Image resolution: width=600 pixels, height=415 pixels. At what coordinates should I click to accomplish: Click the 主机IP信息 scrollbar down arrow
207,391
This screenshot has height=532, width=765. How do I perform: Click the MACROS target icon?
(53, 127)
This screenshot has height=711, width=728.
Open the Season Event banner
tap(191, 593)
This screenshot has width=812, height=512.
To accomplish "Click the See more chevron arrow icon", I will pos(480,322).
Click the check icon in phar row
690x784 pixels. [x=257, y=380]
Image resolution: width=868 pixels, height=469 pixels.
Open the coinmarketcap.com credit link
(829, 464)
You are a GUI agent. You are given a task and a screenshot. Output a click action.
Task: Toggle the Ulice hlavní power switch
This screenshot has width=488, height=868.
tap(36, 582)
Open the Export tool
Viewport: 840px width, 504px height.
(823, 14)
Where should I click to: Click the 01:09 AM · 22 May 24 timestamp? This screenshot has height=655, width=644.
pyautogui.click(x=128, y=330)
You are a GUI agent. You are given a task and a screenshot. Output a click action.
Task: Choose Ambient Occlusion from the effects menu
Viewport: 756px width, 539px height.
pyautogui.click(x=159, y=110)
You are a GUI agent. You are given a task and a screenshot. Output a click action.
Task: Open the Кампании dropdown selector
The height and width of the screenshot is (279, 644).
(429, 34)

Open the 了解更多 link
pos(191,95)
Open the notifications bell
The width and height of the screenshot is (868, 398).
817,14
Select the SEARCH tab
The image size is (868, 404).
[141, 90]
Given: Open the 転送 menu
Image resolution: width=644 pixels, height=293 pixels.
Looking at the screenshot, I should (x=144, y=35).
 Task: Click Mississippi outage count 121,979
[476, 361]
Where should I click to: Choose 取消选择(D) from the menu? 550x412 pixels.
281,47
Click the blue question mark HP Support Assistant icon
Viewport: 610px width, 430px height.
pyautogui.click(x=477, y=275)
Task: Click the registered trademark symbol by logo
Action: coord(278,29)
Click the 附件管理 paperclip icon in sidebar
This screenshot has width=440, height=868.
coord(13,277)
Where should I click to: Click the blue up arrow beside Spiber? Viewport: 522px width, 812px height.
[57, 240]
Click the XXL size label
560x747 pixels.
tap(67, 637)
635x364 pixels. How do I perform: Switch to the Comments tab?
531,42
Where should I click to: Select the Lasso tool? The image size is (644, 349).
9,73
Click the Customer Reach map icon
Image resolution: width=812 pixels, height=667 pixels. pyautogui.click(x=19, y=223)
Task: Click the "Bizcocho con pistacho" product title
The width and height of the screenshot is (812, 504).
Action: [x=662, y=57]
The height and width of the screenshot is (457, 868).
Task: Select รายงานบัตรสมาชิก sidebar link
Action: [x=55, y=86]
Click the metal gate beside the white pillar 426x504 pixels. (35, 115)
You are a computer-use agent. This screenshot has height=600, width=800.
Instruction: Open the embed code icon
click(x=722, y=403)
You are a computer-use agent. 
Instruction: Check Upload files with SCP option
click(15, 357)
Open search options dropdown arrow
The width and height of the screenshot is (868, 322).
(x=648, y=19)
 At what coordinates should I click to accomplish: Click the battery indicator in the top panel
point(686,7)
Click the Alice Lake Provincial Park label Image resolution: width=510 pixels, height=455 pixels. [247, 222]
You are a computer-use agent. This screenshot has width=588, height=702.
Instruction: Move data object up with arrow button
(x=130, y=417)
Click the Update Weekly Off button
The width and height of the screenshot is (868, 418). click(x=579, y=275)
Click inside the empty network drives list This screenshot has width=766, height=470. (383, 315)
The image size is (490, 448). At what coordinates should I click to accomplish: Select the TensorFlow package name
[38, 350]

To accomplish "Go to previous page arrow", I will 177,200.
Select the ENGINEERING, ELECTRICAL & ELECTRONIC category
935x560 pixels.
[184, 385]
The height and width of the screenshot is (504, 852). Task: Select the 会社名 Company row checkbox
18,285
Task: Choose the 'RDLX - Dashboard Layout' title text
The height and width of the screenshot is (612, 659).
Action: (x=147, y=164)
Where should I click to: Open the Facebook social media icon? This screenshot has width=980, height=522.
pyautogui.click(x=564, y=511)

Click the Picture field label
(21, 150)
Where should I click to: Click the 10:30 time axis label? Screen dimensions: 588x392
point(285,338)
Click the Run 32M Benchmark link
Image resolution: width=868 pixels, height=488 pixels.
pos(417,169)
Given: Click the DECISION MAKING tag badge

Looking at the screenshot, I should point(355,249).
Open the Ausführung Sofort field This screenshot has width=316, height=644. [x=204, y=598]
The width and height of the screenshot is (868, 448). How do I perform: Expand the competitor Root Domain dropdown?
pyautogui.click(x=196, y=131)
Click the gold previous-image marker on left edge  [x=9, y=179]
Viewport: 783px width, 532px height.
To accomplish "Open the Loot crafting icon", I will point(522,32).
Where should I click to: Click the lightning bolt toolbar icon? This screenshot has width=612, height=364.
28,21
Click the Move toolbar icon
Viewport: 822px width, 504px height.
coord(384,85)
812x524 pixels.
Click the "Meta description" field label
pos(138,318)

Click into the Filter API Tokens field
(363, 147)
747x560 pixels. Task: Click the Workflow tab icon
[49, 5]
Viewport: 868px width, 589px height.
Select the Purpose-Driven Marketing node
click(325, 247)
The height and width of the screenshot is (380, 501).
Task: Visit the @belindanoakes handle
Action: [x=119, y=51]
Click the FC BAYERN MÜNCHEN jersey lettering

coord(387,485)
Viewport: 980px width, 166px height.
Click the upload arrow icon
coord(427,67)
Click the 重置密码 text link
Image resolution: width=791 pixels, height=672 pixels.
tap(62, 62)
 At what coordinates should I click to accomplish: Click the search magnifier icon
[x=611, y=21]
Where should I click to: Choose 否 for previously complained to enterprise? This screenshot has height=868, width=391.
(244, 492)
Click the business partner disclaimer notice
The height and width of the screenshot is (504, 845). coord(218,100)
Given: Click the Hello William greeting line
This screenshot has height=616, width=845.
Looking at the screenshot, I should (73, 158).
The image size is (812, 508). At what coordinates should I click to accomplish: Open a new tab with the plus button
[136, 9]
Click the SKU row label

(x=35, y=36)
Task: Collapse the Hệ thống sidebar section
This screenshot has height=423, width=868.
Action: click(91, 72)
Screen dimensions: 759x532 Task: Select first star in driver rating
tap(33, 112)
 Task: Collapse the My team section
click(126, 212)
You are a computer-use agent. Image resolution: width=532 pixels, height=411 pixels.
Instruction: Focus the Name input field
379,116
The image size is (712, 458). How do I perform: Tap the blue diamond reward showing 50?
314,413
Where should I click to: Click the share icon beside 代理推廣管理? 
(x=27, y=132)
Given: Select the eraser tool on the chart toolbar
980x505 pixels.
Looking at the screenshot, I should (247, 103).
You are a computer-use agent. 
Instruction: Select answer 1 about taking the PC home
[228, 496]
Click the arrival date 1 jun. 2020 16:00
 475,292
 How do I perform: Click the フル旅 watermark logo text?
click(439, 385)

- Problem to work on -
Reproduce every line of the records containing the string "title".

- Completed exercise -
Task: Click the "Bizcocho con pistacho" product title
Task: Choose the 'RDLX - Dashboard Layout' title text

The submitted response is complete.